Il Sommergibile si trova a 9 miglia dalla costa di PortoPalo di Capo Passero (SR) su un fondale sabbioso e piatto alla profondità di circa 56 metri. Bisogna preparare l'immersione il giorno prima, studiare tutte le varianti possibili, capacità bombola, consumo aria, tempo di immersione/permanenza e soprattutto tempo di decompressione e non sono ammessi errori di alcun tipo.
Si arriva sul posto tramite una imbarcazione munita di GPS. Dopo aver localizzato il posto si usa l'eco scandaglio per rilevare la sagoma del sommergibile. Una volta individuato il punto esatto ci si immerge nel blu e si scende a tutta birra, per evitare che le correnti marine modifichino le coordinate.
Arrivati a circa 30-35 metri di profondità si intravede il sommergibile, nero, lungo circa 67 metri e largo 6. A quel punto comincia l'avventura.......
In un fondale sabbioso giace in silenzio ed intatto il sommergibile, come se si fosse adagiato sul fondo tanti anni fa e addormentato con tutto il suo equipaggio.
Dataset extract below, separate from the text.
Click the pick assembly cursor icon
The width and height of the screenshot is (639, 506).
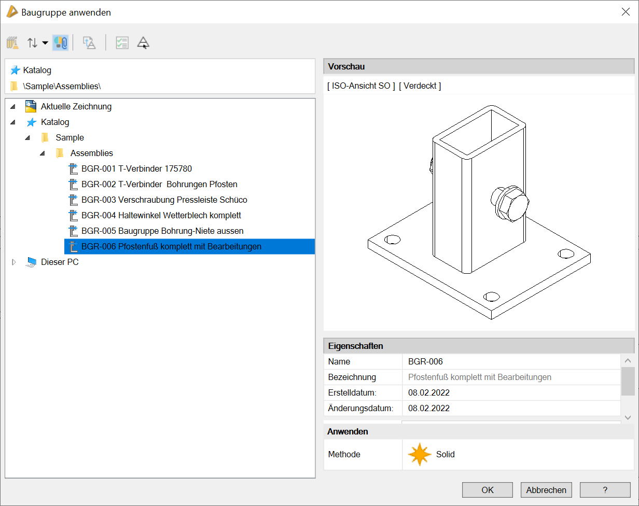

La scena è raccapricciante, si intravedono dai boccaporti aperti i resti dei corpi ormai scheletriti dei marinai ed è tutto come un tempo. Si intravedono gli indumenti, (stivali, giacche ecc.), i fucili ormai incrostati, le damigiane presumibilmente colme di vino, la strumentazione di bordo ed è tutto lì come dimenticato dal mondo. La poppa del sommergibile è ricoperta dalle reti dei pescatori che ignari della presenza dell'imbarcazione dragavano i fondali e inspiegabilmente e sistematicamente perdevano le reti, fino a quando Enzo Maiorca si immerse e scoprì il relitto.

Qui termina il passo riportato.